Une réforme agraire qui attend toujours

Quand la violence et l'impunité prime

Le mouvement s'organise

-"Dans ce pays aux quatre millions de familles dépourvues de terre, de vastes étendues - presque 60 % des surfaces rurales - appartiennent à moins de 3 % des propriétaires.De façon continue, de la colonie à l’Empire en passant par les gouvernements républicains, les élites ont toujours été attentives face à la possibilité qu’une telle quantité de terres ne facilite la transformation rapide de l’esclave ou de l’ouvrier agricole en petit propriétaire rural. C’est ainsi que furent prises les mesures nécessaires pour empêcher leur accès à la terre, tout en favorisant une accumulation limitée aux cercles du pouvoir. Le travailleur agricole est, historiquement, le plus pénalisé de tous les travailleurs brésiliens."(Carla Ferreira)
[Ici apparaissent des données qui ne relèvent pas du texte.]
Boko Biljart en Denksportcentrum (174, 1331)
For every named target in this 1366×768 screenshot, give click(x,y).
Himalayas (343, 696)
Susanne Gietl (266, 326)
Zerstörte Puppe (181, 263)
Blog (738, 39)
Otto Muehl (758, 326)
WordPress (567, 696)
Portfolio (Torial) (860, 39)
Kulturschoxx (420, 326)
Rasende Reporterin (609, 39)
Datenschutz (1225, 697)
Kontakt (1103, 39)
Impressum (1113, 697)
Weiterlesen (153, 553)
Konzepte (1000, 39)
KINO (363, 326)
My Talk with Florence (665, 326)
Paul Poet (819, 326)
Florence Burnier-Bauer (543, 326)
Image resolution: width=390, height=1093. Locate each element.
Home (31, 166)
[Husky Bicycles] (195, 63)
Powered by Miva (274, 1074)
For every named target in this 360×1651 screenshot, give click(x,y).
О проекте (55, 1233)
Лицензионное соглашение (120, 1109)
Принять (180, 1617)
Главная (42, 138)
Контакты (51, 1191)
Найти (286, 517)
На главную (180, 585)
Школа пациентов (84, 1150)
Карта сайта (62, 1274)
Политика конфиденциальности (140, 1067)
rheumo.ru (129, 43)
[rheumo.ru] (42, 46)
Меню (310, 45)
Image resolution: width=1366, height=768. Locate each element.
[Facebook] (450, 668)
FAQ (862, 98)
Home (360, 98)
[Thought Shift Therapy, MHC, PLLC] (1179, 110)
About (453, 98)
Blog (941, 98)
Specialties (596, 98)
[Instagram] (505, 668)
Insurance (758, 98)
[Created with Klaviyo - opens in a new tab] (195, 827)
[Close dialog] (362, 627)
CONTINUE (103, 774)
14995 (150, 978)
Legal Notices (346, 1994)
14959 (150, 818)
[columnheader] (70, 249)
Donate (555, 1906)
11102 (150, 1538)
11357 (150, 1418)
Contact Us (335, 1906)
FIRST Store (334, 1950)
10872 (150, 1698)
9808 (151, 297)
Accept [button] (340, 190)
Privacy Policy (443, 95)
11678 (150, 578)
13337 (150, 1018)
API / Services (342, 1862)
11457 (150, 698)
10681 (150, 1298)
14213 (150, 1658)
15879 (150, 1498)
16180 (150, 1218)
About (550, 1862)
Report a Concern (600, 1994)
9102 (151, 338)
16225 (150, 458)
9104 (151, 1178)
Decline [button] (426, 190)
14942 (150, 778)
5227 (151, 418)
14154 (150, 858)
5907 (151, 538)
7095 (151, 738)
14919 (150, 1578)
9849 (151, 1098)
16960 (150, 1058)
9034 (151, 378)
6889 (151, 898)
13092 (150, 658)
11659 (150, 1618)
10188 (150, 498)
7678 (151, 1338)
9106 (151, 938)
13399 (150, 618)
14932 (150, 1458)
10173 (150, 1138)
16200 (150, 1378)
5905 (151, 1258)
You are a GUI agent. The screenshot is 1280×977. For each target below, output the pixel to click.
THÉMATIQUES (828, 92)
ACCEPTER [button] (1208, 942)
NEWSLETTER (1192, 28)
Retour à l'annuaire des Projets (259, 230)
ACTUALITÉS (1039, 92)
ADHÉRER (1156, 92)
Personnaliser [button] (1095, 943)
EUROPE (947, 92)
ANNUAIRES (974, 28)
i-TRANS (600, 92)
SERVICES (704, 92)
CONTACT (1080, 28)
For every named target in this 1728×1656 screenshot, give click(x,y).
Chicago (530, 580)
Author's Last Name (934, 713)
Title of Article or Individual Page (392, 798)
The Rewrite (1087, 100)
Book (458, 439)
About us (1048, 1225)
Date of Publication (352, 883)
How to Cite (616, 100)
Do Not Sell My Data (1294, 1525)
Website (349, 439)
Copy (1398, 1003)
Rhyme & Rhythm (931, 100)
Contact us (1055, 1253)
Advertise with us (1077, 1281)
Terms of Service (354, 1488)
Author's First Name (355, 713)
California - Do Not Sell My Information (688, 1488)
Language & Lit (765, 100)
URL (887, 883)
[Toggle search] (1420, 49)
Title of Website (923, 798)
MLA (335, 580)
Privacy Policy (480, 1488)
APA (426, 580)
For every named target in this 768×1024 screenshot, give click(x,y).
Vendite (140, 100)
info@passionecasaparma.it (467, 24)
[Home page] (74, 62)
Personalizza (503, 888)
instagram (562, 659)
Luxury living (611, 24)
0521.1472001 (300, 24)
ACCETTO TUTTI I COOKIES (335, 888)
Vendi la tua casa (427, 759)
- Le Brésil est le troisième exportateur de ressources naturelles dans le monde. En matière de ressources hydrauliques, le pays possède la plus grande biodiversité au monde et la plus grande réserve d’eau douce, avec le delta de l’Amazone. Selon le MST, le climat brésilien est propice à l’agriculture. Pourtant, plus de 40 des 170 millions d'habitants y souffrent de la faim.

-"Les terres qui devraient être utilisées pour la réforme agraire sont destinées aux entreprises étrangères pour la production d'eucaliptus, de soja, de bétail et d'agro-combustibles", a assuré le coordinateur national du MST.

-"Cette violence radicale des logiques mercantiles et inégalitaires dominantes est à la source de multiples autres violences, mais aussi de mouvements sociaux en plein essor, riches des métissages créateurs qui ont constamment façonné ce pays."(Pierre-Alain Baud, Frères des Hommes )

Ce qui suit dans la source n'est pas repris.